*** Opening of Data for the task ***

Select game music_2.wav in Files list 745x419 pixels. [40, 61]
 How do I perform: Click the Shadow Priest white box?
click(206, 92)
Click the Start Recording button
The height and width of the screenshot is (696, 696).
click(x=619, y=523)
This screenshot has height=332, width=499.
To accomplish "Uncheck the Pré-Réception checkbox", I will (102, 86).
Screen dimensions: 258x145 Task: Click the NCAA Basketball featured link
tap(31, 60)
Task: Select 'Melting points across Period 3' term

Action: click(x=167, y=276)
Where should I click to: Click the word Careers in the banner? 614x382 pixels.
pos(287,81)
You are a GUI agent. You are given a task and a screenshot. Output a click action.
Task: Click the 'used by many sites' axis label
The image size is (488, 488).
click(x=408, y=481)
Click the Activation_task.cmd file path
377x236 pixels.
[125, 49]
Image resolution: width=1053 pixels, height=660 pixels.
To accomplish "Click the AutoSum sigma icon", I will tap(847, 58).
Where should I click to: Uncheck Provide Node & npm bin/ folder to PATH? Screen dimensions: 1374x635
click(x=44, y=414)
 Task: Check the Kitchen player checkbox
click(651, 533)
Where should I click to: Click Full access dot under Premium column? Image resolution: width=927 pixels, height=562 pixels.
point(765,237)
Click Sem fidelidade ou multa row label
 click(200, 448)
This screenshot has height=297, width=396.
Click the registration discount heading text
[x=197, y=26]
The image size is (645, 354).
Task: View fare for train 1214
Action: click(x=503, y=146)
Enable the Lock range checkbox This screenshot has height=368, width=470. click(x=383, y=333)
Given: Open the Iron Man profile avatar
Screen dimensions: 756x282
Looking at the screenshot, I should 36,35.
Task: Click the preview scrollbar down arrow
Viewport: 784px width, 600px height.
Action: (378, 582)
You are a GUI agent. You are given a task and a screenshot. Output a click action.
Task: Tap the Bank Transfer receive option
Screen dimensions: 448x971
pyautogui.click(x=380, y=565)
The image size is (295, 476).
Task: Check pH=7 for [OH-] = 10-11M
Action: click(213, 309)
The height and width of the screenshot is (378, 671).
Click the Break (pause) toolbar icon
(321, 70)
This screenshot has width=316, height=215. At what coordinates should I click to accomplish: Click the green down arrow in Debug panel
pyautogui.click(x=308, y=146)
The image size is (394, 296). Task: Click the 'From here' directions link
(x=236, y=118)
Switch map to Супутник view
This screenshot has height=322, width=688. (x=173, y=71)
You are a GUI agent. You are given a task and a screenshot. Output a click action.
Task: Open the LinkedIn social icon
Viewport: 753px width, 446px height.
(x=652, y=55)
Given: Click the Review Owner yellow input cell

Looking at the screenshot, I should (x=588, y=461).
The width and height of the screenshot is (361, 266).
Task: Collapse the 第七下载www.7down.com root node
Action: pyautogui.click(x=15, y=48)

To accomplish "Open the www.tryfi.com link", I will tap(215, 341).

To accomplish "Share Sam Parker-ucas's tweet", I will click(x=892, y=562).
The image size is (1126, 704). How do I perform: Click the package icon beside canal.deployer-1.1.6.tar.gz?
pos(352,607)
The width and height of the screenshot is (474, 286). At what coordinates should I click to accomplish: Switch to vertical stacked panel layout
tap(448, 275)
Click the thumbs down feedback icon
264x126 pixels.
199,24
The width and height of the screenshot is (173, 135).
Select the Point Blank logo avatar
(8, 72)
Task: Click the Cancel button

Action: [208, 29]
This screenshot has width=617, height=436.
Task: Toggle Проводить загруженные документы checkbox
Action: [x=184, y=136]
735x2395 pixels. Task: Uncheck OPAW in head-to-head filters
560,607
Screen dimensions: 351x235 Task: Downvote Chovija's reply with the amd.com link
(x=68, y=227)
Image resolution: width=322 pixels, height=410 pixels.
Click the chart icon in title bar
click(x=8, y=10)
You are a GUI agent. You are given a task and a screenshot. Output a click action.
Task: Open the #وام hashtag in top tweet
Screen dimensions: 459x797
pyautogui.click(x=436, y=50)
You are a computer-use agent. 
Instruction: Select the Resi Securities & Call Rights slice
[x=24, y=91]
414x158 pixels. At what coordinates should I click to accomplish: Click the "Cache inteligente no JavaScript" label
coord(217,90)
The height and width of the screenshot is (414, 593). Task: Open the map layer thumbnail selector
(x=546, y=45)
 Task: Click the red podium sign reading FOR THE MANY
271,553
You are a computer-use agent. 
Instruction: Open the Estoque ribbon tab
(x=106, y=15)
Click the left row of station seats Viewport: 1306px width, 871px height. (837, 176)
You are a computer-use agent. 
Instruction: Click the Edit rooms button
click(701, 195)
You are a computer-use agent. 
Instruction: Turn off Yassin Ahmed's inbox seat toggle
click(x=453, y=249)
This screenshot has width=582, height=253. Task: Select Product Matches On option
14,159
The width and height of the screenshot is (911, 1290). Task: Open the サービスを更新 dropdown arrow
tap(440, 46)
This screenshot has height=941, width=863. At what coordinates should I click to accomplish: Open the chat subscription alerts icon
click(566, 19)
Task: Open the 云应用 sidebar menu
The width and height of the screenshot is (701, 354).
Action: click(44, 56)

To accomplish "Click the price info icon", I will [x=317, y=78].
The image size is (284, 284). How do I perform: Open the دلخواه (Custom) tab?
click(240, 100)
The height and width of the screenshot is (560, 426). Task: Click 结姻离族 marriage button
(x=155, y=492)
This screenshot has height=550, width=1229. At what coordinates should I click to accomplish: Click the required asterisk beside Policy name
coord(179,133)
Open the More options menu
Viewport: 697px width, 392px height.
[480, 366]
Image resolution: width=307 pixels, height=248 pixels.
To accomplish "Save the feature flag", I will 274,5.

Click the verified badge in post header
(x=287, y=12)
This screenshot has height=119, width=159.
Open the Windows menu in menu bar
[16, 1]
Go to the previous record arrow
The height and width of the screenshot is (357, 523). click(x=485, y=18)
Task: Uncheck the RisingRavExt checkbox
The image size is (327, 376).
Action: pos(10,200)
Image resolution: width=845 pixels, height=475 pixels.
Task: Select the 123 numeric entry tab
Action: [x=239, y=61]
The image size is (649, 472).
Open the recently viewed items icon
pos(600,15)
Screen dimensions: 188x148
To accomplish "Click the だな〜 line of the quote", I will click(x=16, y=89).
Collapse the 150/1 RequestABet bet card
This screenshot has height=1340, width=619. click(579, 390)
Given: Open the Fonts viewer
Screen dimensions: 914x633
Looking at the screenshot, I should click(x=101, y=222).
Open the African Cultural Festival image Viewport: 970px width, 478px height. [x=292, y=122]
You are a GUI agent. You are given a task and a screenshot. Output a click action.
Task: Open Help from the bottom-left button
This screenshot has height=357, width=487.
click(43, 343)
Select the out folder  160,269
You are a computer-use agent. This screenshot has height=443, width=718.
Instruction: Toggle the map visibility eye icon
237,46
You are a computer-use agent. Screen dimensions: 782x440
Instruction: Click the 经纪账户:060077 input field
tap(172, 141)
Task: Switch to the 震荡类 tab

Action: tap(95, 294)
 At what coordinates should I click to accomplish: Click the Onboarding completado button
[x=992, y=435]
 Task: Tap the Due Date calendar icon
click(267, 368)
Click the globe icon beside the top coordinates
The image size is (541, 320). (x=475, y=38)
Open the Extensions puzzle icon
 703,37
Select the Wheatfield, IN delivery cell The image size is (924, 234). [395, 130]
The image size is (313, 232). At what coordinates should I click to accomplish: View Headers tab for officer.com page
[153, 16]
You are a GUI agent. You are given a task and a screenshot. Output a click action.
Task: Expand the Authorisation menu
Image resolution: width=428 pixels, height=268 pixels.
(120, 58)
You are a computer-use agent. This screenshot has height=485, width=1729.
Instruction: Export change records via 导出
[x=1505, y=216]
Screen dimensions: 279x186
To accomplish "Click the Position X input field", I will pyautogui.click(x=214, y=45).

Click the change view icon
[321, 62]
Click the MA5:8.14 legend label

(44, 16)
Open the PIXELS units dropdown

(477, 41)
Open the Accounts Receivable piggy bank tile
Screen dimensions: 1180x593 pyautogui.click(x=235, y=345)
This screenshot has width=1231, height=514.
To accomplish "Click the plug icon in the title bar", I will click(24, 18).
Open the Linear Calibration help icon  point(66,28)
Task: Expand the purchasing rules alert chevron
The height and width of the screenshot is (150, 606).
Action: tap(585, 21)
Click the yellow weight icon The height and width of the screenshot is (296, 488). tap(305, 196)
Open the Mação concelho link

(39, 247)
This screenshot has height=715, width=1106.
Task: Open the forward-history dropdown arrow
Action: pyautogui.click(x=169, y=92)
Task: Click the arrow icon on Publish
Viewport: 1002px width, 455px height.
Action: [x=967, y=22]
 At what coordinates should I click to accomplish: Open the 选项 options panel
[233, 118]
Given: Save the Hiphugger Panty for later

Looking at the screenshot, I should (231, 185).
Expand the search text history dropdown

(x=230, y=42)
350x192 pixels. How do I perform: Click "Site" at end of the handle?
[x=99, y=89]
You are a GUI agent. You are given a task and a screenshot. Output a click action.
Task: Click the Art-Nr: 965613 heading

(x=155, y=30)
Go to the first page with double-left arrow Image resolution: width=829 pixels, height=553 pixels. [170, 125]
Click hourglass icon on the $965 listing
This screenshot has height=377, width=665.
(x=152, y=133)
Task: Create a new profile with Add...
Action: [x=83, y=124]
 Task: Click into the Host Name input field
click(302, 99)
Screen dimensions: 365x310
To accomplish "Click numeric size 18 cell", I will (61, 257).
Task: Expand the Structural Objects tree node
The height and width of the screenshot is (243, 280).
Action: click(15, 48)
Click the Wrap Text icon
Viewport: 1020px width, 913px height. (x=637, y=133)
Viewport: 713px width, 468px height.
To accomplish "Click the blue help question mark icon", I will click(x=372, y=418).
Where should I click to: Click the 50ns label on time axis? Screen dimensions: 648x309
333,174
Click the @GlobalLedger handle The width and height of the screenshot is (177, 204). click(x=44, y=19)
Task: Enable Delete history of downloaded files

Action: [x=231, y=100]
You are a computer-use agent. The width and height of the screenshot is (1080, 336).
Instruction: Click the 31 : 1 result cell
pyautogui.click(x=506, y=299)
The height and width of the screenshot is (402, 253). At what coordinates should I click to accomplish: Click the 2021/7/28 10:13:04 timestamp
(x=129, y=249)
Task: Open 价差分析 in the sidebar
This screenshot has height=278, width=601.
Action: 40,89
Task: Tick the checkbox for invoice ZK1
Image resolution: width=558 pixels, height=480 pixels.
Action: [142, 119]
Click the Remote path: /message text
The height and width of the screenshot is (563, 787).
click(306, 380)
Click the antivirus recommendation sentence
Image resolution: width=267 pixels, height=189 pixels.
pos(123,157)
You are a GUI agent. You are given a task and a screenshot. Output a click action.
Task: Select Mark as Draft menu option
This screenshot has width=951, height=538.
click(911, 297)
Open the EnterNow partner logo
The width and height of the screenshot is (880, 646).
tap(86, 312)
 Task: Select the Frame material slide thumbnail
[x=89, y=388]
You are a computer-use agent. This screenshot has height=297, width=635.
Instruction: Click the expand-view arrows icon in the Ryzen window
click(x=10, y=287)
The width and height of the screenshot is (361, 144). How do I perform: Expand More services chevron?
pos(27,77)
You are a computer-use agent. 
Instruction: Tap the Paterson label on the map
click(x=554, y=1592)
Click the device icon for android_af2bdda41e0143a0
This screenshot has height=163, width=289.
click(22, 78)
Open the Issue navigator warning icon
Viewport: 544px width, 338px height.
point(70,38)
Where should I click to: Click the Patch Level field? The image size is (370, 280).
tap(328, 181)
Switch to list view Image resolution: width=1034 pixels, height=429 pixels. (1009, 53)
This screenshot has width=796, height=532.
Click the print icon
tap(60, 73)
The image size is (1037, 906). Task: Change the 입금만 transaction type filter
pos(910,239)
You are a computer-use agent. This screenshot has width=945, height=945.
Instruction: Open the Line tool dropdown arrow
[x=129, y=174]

*** Close of Data for the task ***

* _Task statement_: Scan the records for the string "tweet" and show every line that contains it.

* _Response_:
To accomplish "Share Sam Parker-ucas's tweet", I will click(x=892, y=562).
Task: Open the #وام hashtag in top tweet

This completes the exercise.